Dass das so ist, liegt an einem Konstruktionsfehler im System. An sich funktioniert das digitale Impfzertifikat nach einem in der IT-Sicherheit seit Langem bewährten Prinzip, einer sogenannten Public-Key-Infrastruktur. Vereinfacht gesagt hat dabei jede Entität, zum Beispiel eine Apotheke, die ein Zertifikat ausstellt, einen geheimen und einen öffentlichen Schlüssel (Schlüssel sind in diesem Fall lange Zeichenketten). Mithilfe des privaten Schlüssels wird eine eindeutige Signatur (wieder eine Zeichenkette) erstellt. Ob die echt ist, kann dann mit dem öffentlichen Schlüssel überprüft werden: Er passt nur dann, wenn die Signatur mit dem passenden privaten Schlüssel erstellt wurde. 

Ein sichereres System wäre möglich

Stellt sich nun heraus, dass jemand, zum Beispiel eine "Sonnen-Apotheke", illegalerweise Zertifikate ausgegeben hat, könnte man einfach den Schlüssel dieser Apotheke für ungültig erklären. Würde man ein mit diesem Schlüssel signiertes Zertifikat überprüfen, würde das sofort auffallen – der öffentliche Schlüssel passt nicht mehr. 

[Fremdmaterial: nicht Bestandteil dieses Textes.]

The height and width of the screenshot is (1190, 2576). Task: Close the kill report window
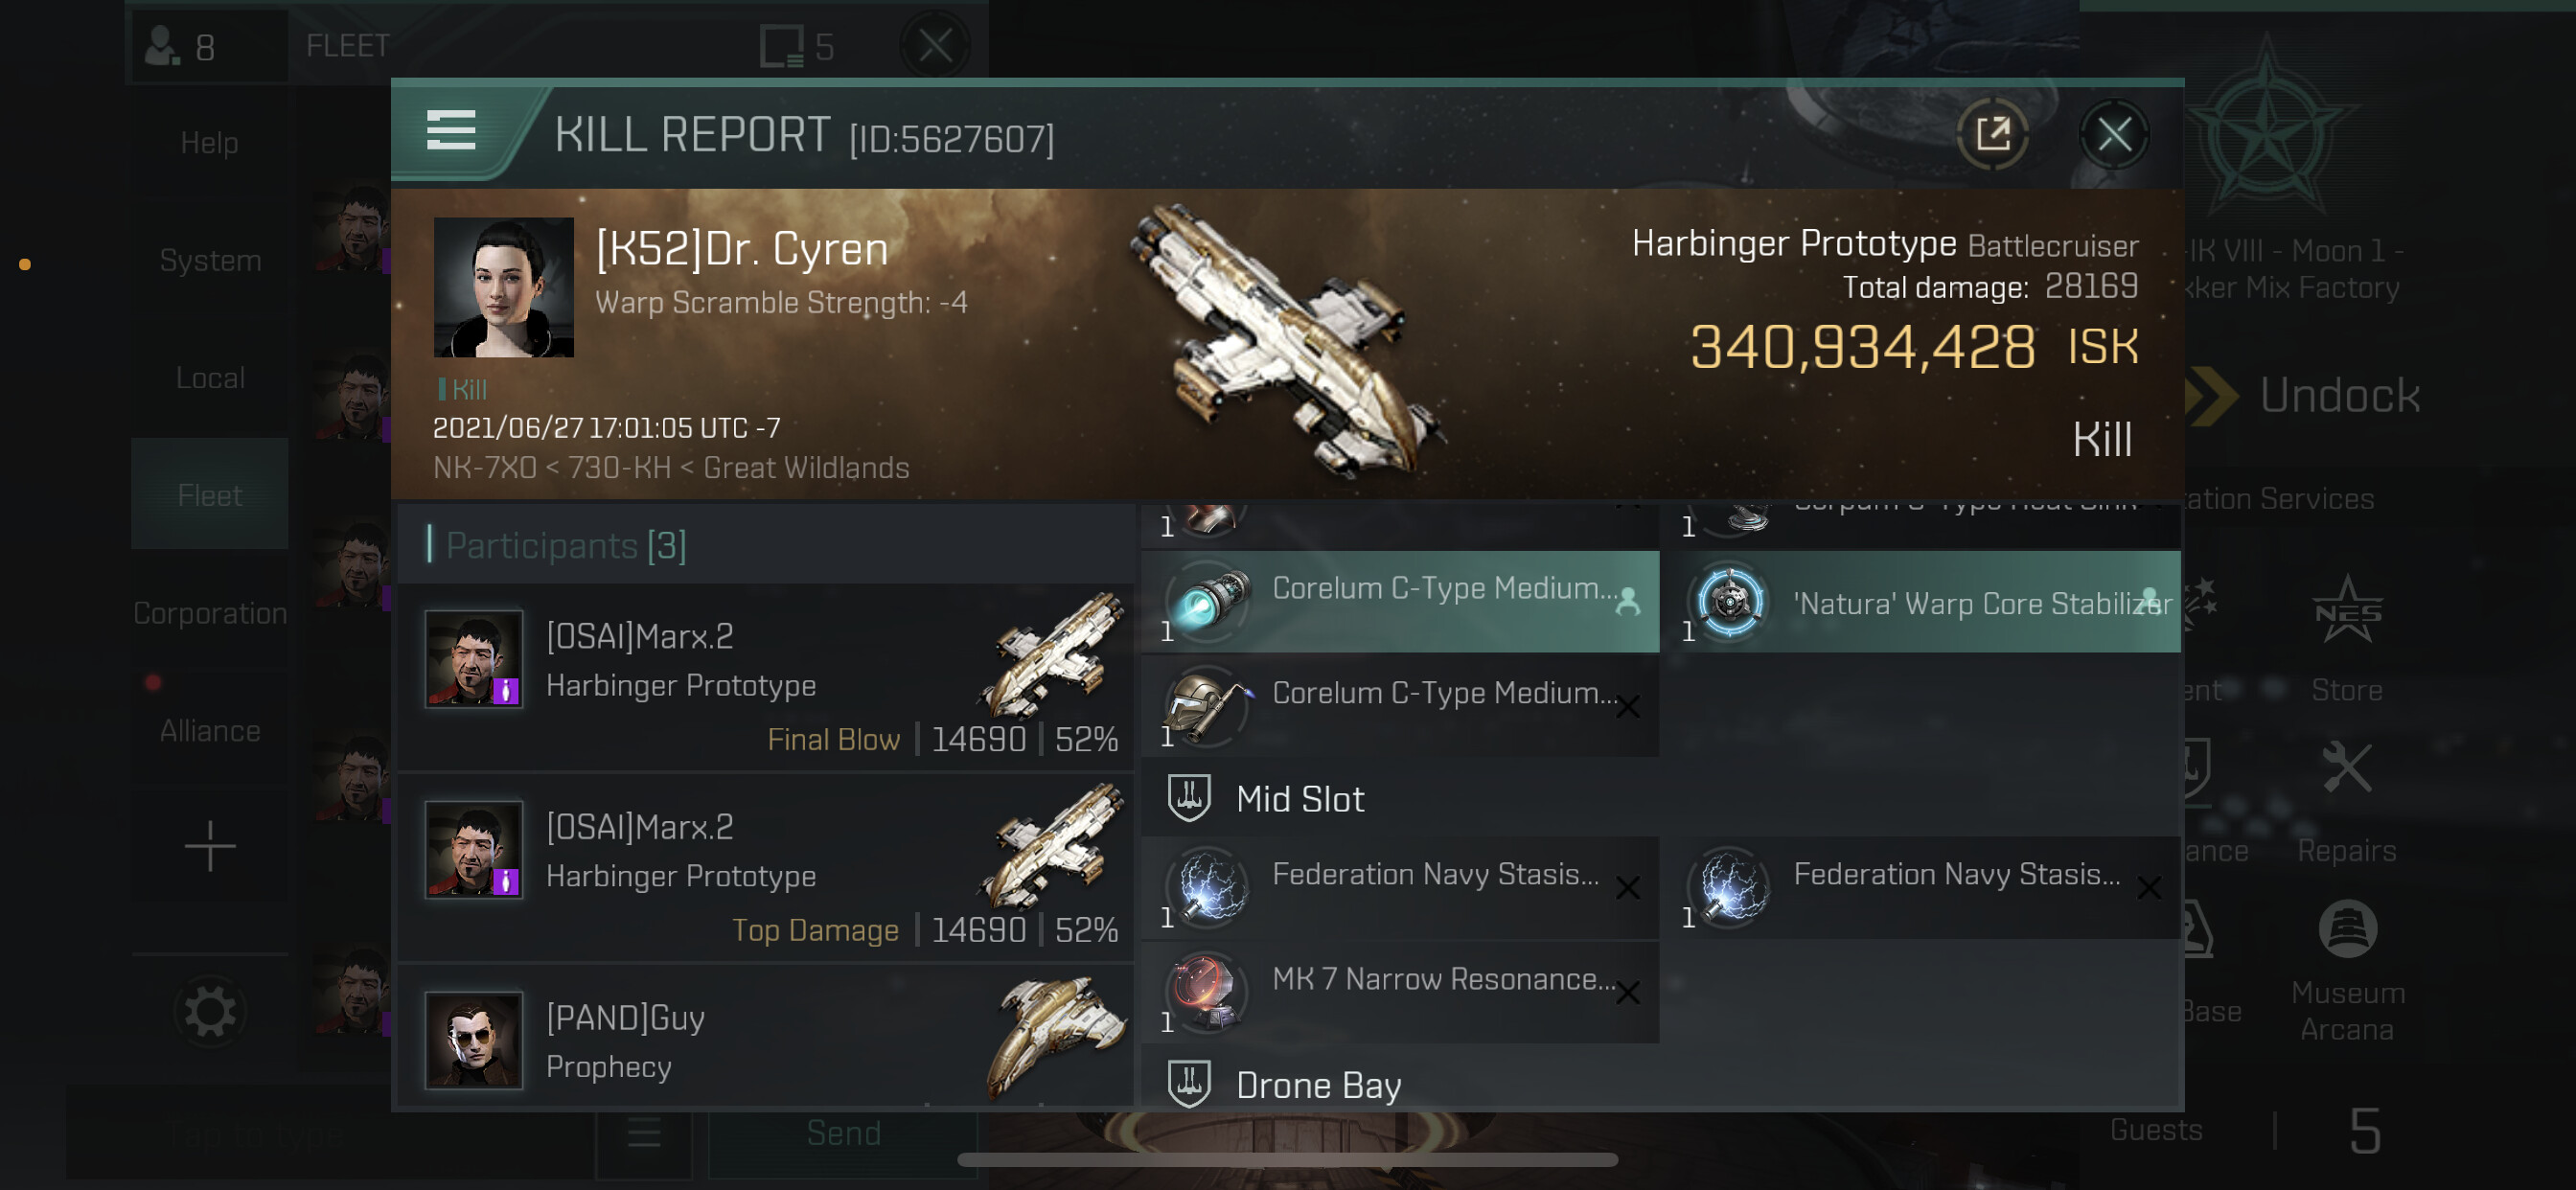click(2113, 134)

Nun signiert aber in der Infrastruktur, die der DAV gebaut hat, nicht wirklich die Apotheke, sondern der Verband. Die Apothekerin loggt sich in das Portal ein, gibt die nötigen Daten ein, erstellt wird das Zertifikat dann aber zentral auf den Servern des DAV, und zwar mit dessen Schlüssel, schreibt das IT-Sicherheitsunternehmen G Data in einem Blogpost. Wenn aber jedes Zertifikat mit demselben Schlüssel signiert wurde, kann man nur entweder alle Zertifikate ungültig machen – oder keins. Sprich: Das an sich sichere Schlüssel-Schloss-Prinzip ergibt keinen Sinn mehr, wenn alle denselben Schlüssel verwenden.

Bis vor Kurzem war in den Zertifikaten nicht hinterlegt, wer sie ausgestellt hat. Seit einigen Wochen gibt es nun immerhin einen solchen Identifier, eine Zeichenkette, die die ausstellende Apotheke eindeutig identifiziert. Erst dadurch bestünde nun die Möglichkeit zu überprüfen, ob ein bestimmtes Zertifikat aus einer Apotheke stammt, die es gar nicht gibt – wie die "Sonnen-Apotheke". Ein solches System existiert noch nicht, aber es wäre möglich. Unwirksam wäre es nur für ältere Zertifikate, die nicht auf eine bestimmte Apotheke rückverfolgbar sind. 

Wir müssen schon sehen, dass diese Zertifikate nicht komplett verwässern und unglaubwürdig werden.
Martin Tschirsich

Technisch gesehen müsste man alle Zertifikate ungültig machen, um wirklich sicherzugehen, dass kein einziges gefälschtes im Umlauf ist. Das hält Martin Tschirsich für deutlich übertrieben. Im Augenblick deutet auch wenig darauf hin, dass in Apotheken ausgestellte Zertifikate ungültig erklärt werden müssen. "Ein solches System kann tolerieren, dass es einige wenige gefälschte Zertifikate gibt", sagt er. 

Wenn aber der begründete Verdacht besteht, dass sehr viele Fälschungen im Umlauf sind, wird das ganze System unbrauchbar. Deshalb fordert Tschirsich, dass die oben beschriebene Möglichkeit, Zertifikate einer bestimmten Apotheke zurückrufen zu können, schnell implementiert werden solle. Optimal sei dieser Weg zwar nicht, denn diese Art des Rückrufs würde sich möglicherweise auf das Inland beschränken und im Ausland würde das Zertifikat weiterhin als gültig angezeigt werden. Aber es sei besser als nichts, sagt Tschirsich. "Wir müssen schon sehen, dass diese Zertifikate nicht komplett verwässern und unglaubwürdig werden."